An diesem Tag begegnen wir während unserer Autofahrt tatsächlich noch einem Bären. Ein Schwarzbär, Grizzlies gibt es auf der Insel keine. Der Bär schreckt sich vor uns, läuft in den Wald und ich entdecke ihn beim Vorbeifahren noch wie er sich vor uns versteckt: das Bild des Bärenpopos, der hinter dem Baum hervorsteht, während sein Kopf auf der anderen Seite herausschaut und uns vorsichtig beäugt, brennt sich mir ins Gedächtnis. So ein Bär ist halt doch zu groß um sich erfolgreich hinter einem Baum unsichtbar zu machen.

Die Autofahrten sind wie auch unsere Destinationen traumhaft schön, durch bewaldete Täler, über türkisblaue Flüsse und dem Meer entlang. Bei einem weiteren Ausflug besuchen wir Port Renfrew, wo viele Wanderwege starten und Nationalparks durch lange Kiesstrände ins Meer übergehen. Einige Camper*innen treffen wir dort, die mit Lagerfeuer und Gitarre am Strand übernachten. An einem der Strände, dem Sombrio Beach, gibt es ein besonderes Highlight: einen hidden waterfall, der sich durch die Kraft des Wassers mitten durch den Stein gebahnt hat.

Am letzten Tag besuchen wir die Alderlea Farm, die eingebettet in einer Hügellandschaft liegt, und an einigen Tagen der Woche mit Lebensmitteln aus der eigenen Produktion ihre Gäste bekocht. Lokal und bio produziert, das ist in Nordamerika eher der Luxus, und das Essen in dieser Farm daher umso mehr fantastisch. Im Anschluss besuchen wir die Stadt Duncan, wo es eine große Sammlung an Totempfählen gibt und einen netten Kleinstadt-vibe, mit Buchgeschäft, Cafés und einigen Läden.

Während unseres Aufenthalts haben wir enorm Glück mit dem Wetter.
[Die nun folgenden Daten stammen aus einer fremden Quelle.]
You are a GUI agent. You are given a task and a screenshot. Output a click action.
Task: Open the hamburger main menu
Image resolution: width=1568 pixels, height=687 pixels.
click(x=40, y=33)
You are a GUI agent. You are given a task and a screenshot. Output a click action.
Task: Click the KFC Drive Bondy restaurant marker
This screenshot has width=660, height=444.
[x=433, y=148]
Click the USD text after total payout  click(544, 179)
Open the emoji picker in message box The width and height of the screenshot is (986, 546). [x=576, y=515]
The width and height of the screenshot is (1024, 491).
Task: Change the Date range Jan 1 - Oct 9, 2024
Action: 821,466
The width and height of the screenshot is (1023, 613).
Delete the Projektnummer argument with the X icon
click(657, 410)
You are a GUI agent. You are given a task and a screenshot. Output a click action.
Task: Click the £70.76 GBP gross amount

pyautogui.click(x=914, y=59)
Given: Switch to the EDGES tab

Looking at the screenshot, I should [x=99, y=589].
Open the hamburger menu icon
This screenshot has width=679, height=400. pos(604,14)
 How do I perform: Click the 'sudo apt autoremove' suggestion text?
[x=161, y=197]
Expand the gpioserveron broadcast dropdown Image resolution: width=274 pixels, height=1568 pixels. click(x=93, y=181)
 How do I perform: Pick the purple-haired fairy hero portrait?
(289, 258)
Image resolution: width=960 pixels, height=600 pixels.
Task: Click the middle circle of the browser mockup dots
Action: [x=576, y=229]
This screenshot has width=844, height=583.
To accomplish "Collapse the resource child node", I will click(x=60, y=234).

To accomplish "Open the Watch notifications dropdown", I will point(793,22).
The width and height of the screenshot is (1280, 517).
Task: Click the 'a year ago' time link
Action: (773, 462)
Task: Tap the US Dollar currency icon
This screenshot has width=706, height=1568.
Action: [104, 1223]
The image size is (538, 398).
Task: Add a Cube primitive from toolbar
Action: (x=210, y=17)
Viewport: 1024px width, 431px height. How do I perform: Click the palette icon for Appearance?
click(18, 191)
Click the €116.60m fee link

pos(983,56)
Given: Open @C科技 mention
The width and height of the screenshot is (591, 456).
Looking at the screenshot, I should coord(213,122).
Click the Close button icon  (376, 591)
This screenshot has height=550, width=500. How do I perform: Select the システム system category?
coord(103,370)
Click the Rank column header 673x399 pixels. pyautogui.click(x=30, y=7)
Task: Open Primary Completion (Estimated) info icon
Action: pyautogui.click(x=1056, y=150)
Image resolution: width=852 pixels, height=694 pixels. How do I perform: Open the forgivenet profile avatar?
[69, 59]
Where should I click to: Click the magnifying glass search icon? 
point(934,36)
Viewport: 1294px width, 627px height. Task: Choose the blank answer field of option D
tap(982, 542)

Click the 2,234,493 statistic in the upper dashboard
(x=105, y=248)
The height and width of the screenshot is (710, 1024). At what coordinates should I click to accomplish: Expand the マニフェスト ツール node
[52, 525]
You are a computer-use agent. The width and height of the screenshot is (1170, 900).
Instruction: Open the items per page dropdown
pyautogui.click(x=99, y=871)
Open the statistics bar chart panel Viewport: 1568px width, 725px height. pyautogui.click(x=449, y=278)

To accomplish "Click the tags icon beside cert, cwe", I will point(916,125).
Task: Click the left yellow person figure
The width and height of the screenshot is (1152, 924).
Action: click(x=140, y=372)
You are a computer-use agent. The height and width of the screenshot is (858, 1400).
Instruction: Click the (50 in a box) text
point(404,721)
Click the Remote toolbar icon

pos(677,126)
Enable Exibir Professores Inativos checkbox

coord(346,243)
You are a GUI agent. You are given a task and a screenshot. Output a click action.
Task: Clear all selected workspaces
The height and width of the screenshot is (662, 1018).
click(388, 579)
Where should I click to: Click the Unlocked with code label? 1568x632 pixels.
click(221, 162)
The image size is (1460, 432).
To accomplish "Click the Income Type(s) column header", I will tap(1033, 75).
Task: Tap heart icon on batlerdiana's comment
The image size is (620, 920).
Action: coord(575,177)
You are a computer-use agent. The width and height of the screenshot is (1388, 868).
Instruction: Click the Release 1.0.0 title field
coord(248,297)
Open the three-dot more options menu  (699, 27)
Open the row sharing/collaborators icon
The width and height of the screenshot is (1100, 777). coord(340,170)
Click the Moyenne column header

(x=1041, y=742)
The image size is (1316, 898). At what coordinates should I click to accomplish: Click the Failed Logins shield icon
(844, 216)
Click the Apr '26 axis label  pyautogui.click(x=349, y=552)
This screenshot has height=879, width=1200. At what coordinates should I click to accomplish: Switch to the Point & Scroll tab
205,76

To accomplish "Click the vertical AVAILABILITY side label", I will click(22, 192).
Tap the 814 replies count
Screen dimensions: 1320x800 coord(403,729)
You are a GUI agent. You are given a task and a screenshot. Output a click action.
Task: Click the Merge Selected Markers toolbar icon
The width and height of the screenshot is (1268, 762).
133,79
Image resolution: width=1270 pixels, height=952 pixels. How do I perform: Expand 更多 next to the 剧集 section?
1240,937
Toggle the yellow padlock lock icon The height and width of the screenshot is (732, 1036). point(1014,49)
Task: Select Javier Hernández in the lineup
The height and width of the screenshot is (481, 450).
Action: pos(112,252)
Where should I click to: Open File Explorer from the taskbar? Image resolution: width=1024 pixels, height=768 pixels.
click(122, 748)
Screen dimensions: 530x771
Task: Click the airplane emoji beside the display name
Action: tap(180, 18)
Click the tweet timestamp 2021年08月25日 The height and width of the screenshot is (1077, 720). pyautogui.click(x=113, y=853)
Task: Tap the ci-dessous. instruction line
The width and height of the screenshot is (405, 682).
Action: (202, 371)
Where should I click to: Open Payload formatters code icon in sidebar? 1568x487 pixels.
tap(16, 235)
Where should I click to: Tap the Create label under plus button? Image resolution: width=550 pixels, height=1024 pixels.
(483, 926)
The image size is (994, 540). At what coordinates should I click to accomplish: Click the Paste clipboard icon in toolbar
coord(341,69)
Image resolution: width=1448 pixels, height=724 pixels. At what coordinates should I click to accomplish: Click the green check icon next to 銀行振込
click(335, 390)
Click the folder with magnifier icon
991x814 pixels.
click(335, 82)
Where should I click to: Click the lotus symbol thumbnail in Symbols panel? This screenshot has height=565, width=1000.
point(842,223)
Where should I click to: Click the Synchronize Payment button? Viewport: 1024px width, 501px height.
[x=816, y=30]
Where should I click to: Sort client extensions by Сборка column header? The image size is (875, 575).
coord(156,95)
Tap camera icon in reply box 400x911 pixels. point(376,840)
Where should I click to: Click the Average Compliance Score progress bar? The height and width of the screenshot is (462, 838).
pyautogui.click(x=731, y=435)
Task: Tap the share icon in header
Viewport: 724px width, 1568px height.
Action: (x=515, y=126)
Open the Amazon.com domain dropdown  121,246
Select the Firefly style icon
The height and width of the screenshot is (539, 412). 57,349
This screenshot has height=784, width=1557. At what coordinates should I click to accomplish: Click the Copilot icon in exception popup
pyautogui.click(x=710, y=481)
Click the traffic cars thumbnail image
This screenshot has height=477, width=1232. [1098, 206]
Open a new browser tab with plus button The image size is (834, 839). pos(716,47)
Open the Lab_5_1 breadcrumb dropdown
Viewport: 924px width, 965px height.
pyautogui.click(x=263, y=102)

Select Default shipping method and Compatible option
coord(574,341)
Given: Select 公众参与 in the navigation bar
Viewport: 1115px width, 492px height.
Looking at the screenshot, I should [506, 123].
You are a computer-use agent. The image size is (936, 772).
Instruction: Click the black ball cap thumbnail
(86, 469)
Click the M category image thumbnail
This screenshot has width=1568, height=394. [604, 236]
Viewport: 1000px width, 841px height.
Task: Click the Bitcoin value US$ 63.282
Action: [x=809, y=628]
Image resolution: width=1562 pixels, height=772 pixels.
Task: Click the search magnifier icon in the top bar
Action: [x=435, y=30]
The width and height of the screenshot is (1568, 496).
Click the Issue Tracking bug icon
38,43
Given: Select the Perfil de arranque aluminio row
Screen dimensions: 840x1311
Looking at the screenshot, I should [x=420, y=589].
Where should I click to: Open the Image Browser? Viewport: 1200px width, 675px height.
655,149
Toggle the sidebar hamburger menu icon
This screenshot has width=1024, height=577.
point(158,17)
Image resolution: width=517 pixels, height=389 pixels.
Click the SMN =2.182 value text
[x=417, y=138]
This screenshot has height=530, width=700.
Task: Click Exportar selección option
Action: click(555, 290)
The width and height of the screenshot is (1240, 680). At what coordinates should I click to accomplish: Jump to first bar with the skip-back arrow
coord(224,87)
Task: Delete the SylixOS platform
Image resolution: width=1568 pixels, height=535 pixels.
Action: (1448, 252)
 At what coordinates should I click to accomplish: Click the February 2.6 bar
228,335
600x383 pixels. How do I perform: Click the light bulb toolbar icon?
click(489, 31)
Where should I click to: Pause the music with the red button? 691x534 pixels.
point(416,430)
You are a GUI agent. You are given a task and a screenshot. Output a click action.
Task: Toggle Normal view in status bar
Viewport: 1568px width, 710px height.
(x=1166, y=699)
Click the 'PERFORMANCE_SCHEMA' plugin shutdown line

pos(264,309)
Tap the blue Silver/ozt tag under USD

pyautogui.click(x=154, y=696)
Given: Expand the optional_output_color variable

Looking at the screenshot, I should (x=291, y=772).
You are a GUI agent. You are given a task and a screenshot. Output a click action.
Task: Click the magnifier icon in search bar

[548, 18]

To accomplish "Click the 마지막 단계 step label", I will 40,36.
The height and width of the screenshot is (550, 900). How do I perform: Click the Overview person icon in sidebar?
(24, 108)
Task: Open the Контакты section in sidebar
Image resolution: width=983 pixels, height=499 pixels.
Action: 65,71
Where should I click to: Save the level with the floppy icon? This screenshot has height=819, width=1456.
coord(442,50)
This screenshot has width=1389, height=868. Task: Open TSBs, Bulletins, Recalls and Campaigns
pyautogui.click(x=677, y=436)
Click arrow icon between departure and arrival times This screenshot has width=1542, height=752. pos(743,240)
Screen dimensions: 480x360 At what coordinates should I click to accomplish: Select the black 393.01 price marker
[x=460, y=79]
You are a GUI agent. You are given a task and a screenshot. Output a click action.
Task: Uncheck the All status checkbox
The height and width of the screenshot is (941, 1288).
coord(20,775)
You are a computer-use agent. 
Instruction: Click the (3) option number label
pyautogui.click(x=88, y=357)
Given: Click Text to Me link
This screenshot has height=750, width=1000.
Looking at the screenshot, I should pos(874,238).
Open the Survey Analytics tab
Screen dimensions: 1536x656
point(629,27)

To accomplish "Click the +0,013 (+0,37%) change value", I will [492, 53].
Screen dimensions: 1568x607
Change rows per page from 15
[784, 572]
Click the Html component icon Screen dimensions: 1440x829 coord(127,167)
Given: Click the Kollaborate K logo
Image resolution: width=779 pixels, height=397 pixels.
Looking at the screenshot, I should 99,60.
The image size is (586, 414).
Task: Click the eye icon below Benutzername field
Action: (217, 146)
Es ist die meiste Zeit weder zu heiß noch zu kalt, es regnet nicht und wir haben großteils Sonnenschein. Nachdem die Insel direkt am Pazifik liegt, kann das Wetter aber je nach Jahreszeit auch sehr rau werden. Das ist besonders an der Küste zu beobachten, wo sich oft heftige Stürme entladen, die sich über dem Meer zusammenbrauen. Aus diesem Grund gibt es auf Vancouver Island die Möglichkeit zu Storm Watching. Zum Teil wird das gezielt von Hotels an der Küste angeboten, wo man in der Sicherheit seiner vier Wände das tosende Spektakel beobachten kann. Das wäre bestimmt auch ein Erlebnis, das man so schnell nicht vergisst.

Schweren Herzens wird es nach diesen Abenteuern doch bald Zeit Abschied zu nehmen. Noch einmal Yoga am See gemacht und tief die frische Luft eingeatmet. Noch einmal Trivial Pursuit mit einem Glas Whiskey auf der Terrasse gespielt. Noch einmal im Hot-tub die Aussicht auf den See genossen und die Sterne gezählt, die zwischen den Baumwipfeln zu erkennen sind. Noch einmal fast einen Elch überfahren. Es ist Zeit, in Richtung nach Hause aufzubrechen. Vancouver Island, ich komme wieder!